Published: 07/04/2005, Volume II5, No. 5949 Page 6
The number of patients waiting more than six months for an orthopaedic operation plummeted by over 10,000 last month, delivering the government's unofficial progress target, officials have claimed.
'Initial management information' shows that just 13,000 orthopaedic patients were waiting over six months for surgery in March 2005.
The projections were rushed out by the Department of Health moments ahead of Tuesday's announcement of the date of the general election. The final, confirmed, figures are due to be published tomorrow.
February's finalised figures showed that 25,700 orthopaedic patients were on waiting lists for more than six months - meaning that if the initial figures for March are confirmed there will have been a drop of around 12,000 six-month orthopaedic breachers in one month.
The unofficial target was for an 80 per cent drop to 13,000 by April 2005, based on March 2002 baseline figures.
Long waiting lists in orthopaedics are the biggest danger to the NHS achieving the target of no patients waiting more than six months by December 2005.

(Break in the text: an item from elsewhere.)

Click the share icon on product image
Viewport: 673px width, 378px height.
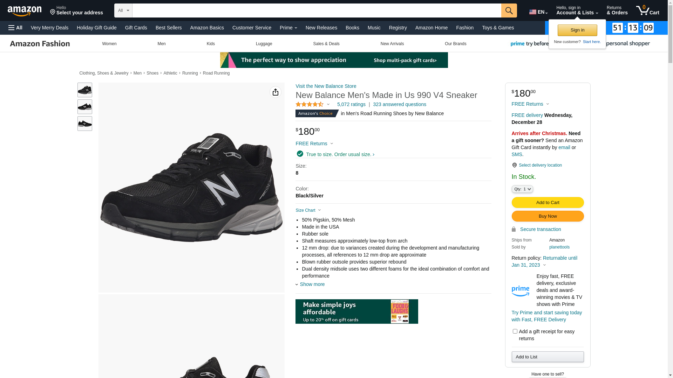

A letter sent to strategic health authority chief executives from DoH director of access Margaret Edwards spelled out the orthopaedic target last August (news, page 7, 12 August 2004).
This week Ms Edwards said the NHS was on target to deliver the final target in nine months' time. It has taken over a year of intensive central support to reduce orthopaedic sixmonth waiters by 31,300 since last January - a drop of 55 per cent.
The new low figures are due largely to accelerated trouble-shooting work at the 32 worst offending trusts according to Matthew Kershaw, project lead with the DoH's National Orthopaedic Project, which began work in January 2004.
The project has also reported that orthopaedic patients now wait on average just 12 weeks, compared to 19 weeks in 1998.
Mr Kershaw said intensive work will continue with a 'rotating' list of needy, under-performing trusts to ensure the target is met by December.
He added that a detailed central analysis of bottlenecks by procedure should be completed and available to managers within the next two months.
Meanwhile, the latest figures available for orthopaedic outpatient waits show patients referred by a GP waiting more than 13 weeks to see to an orthopaedic specialist dropped by 28 per cent to 73, 462 in October-December 2004 compared to the corresponding period in 2003. The government expects no patients to be waiting longer than 13 weeks to see a specialist by the end of the year.